● **Цель**:
Пожалуйста, замените в данных ниже «Fintech» на «Neobank», ничего больше не меняя, и приведите их заново без изображений.

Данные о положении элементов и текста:
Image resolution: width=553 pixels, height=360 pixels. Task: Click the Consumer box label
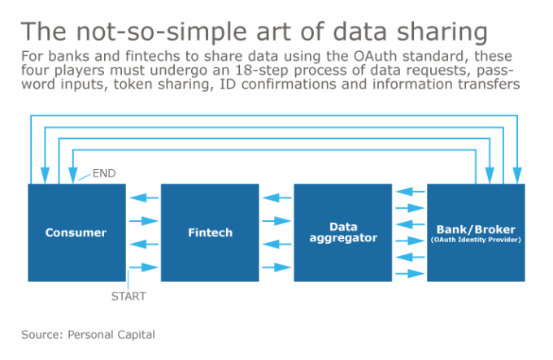[76, 232]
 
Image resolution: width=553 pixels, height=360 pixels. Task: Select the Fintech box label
[210, 232]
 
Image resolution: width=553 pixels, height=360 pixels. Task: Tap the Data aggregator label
[342, 232]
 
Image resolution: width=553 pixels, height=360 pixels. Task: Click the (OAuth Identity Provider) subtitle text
[476, 240]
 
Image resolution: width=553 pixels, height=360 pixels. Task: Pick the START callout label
[128, 296]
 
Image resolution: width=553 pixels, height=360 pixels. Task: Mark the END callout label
[104, 173]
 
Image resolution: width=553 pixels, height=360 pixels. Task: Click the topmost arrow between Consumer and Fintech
[143, 197]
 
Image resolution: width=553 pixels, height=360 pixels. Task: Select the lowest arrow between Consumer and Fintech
[143, 267]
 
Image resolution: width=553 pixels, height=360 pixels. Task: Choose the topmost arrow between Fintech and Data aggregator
[276, 197]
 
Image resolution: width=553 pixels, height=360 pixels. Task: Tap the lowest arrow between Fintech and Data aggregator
[276, 267]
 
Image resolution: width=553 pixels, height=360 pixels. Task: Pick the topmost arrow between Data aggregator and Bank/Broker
[409, 193]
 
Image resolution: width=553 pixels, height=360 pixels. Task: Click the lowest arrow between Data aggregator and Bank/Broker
[409, 272]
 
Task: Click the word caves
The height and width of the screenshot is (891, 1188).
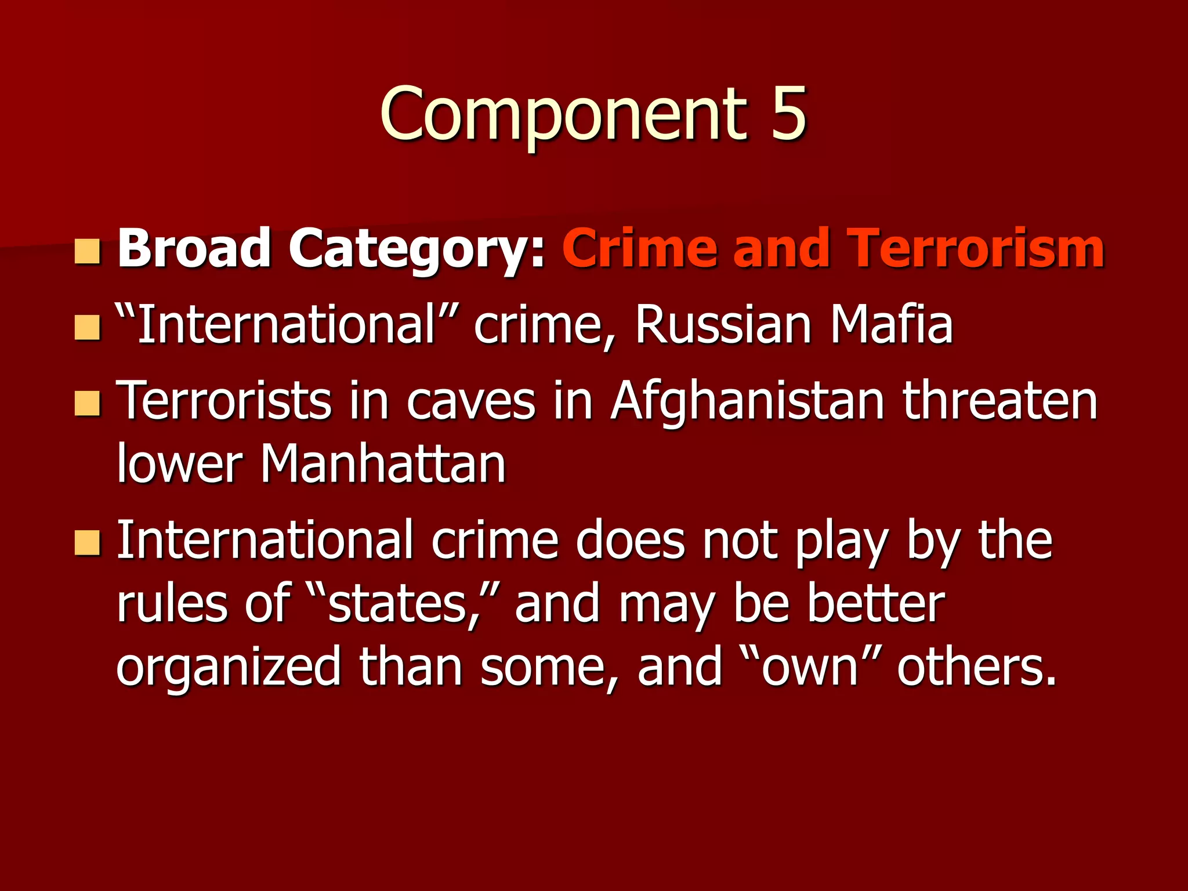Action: click(x=470, y=401)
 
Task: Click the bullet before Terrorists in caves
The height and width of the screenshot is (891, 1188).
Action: click(x=88, y=404)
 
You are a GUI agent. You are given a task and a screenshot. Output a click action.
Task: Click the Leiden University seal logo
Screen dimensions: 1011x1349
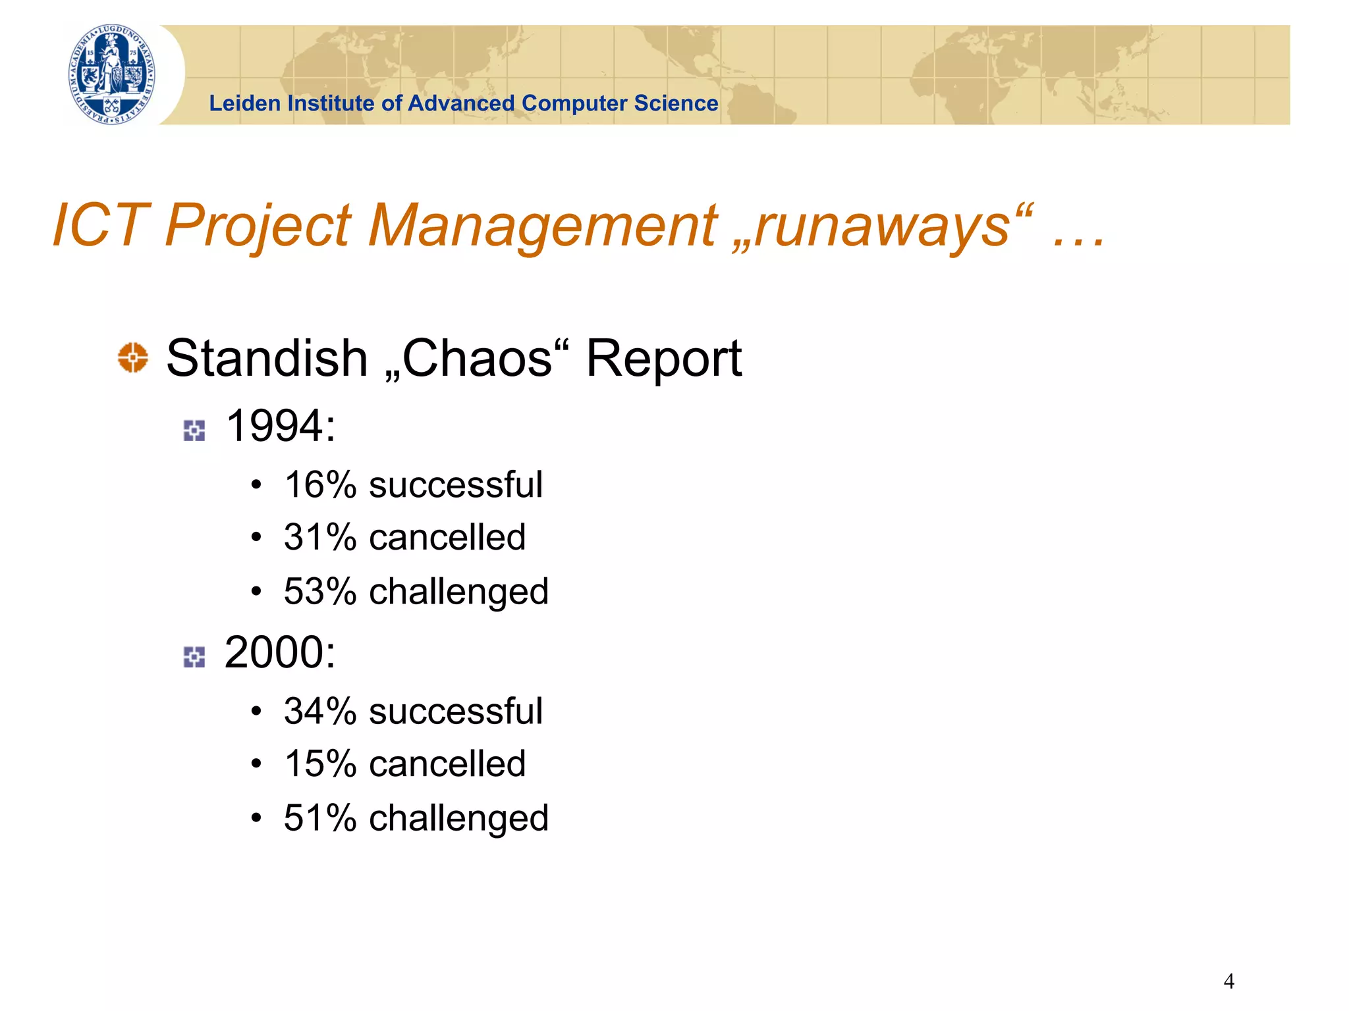[112, 74]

● **Ответ к заданию**:
Image resolution: width=553 pixels, height=360 pixels. Task: Click the Consumer box label
[76, 232]
 
Image resolution: width=553 pixels, height=360 pixels. Task: Select the Neobank box label
[210, 232]
 
Image resolution: width=553 pixels, height=360 pixels. Task: Tap the Data aggregator label
[342, 232]
 
Image resolution: width=553 pixels, height=360 pixels. Task: Click the (OAuth Identity Provider) subtitle text
[476, 240]
 
Image resolution: width=553 pixels, height=360 pixels. Task: Pick the START callout label
[128, 296]
 
Image resolution: width=553 pixels, height=360 pixels. Task: Mark the END callout label
[104, 173]
 
Image resolution: width=553 pixels, height=360 pixels. Task: Click the topmost arrow between Consumer and Neobank
[143, 197]
 
Image resolution: width=553 pixels, height=360 pixels. Task: Select the lowest arrow between Consumer and Neobank
[143, 267]
 
Image resolution: width=553 pixels, height=360 pixels. Task: Choose the topmost arrow between Neobank and Data aggregator
[276, 197]
 
Image resolution: width=553 pixels, height=360 pixels. Task: Tap the lowest arrow between Neobank and Data aggregator
[276, 267]
 
Image resolution: width=553 pixels, height=360 pixels. Task: Pick the topmost arrow between Data aggregator and Bank/Broker
[409, 193]
 
Image resolution: width=553 pixels, height=360 pixels. Task: Click the lowest arrow between Data aggregator and Bank/Broker
[409, 272]
 
Task: Click the word caves
The height and width of the screenshot is (891, 1188).
Action: click(x=470, y=401)
 
Task: Click the bullet before Terrorists in caves
The height and width of the screenshot is (891, 1188).
Action: click(x=88, y=404)
 
You are a GUI agent. You are given a task and a screenshot. Output a click action.
Task: Click the Leiden University seal logo
Screen dimensions: 1011x1349
[112, 74]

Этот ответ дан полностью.